American journalist (1908 – 1993)

Harrison Evans Salisbury (November 14, 1908 - July 5, 1993) was an American journalist and the first regular New York Times correspondent in Moscow after World War II.

==Biography==
Salisbury was born in Minneapolis, Minnesota. He graduated from Minneapolis North High School in 1925 and the University of Minnesota in 1930.

He spent nearly 20 years with United Press (UP), much of it overseas, and was UP's foreign editor during the last two years of World War II. Additionally, he was The New York Times Moscow bureau chief from 1949 to 1954. Salisbury constantly battled Soviet censorship and won the Pulitzer Prize for International Reporting in 1955. He twice (in 1957 and 1966) received the George Polk Award for Foreign Reporting.

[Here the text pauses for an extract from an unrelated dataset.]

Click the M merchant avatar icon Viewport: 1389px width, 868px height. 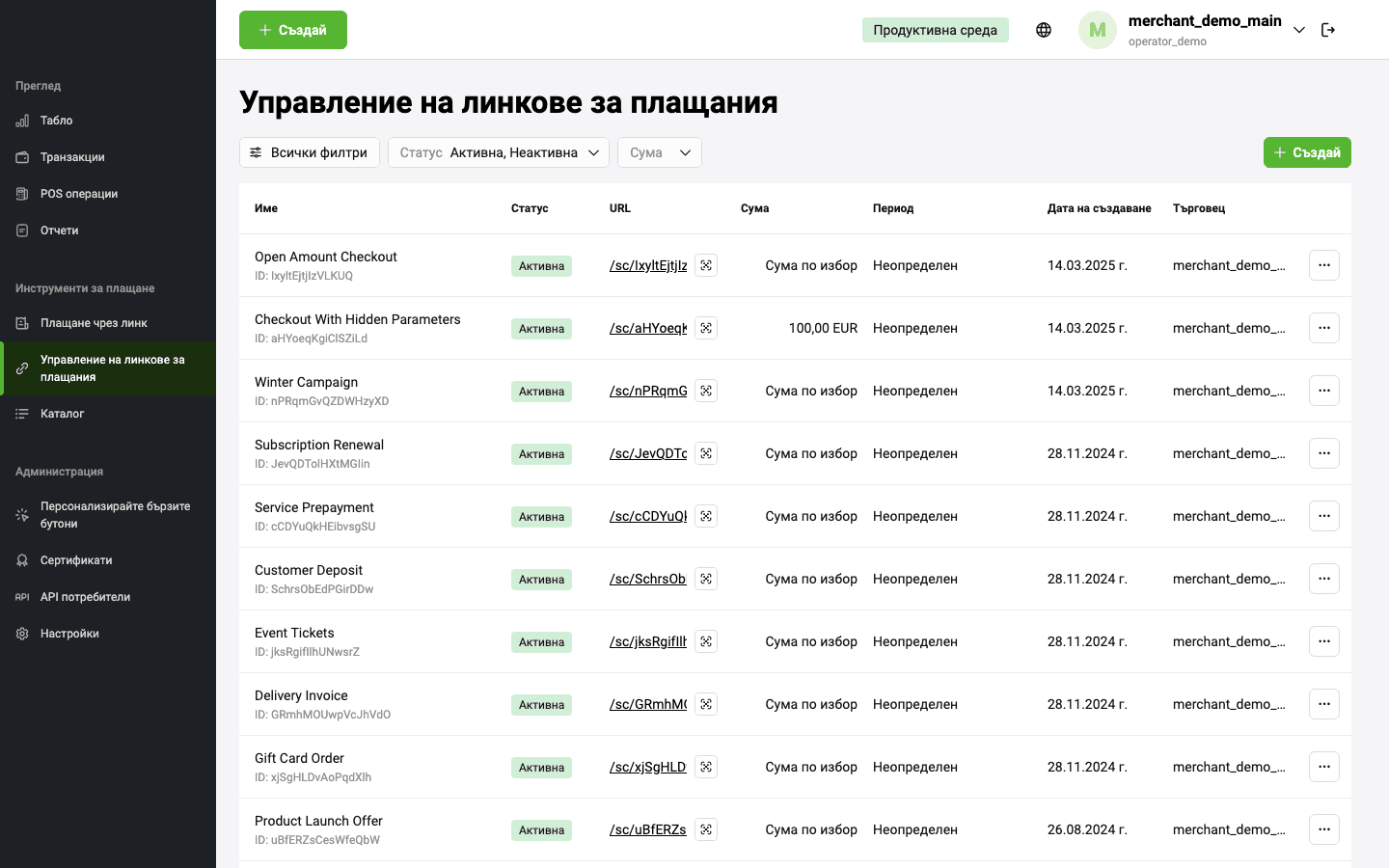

In the 1960s, he covered the growing civil rights movement in the Southern United States. From there, he directed the Times coverage of President John F. Kennedy's assassination in 1963. In 1964 he wrote an introduction to The New York Times-published edition of the Warren Report. In 1970, he served as the first editor of The Times' Op-Ed page, which was created by John B. Oakes, and was assistant managing editor from 1964 to 1972, associate editor from 1972 to 1973. He retired from The Times in 1973.

Salisbury obtained permission in 1966, both from the government of North Vietnam and from the US State Department, to visit North Vietnam. He arrived in Hanoi in late December, and his reports began appearing in the New York Times on December 25. This was the first time a mainstream American journalist had ever reported on a war from the capital of the hostile government. The fact that the United States had not actually declared war may have been crucial in making this possible. Salisbury reported that American bombing of North Vietnam had been less effective in weakening North Vietnam's transportation system than the US government had been claiming, while hitting North Vietnamese civilians more than US spokesmen had been admitting. This aroused a storm of controversy. His reports were the first published by a major American media outlet that genuinely questioned the American air war.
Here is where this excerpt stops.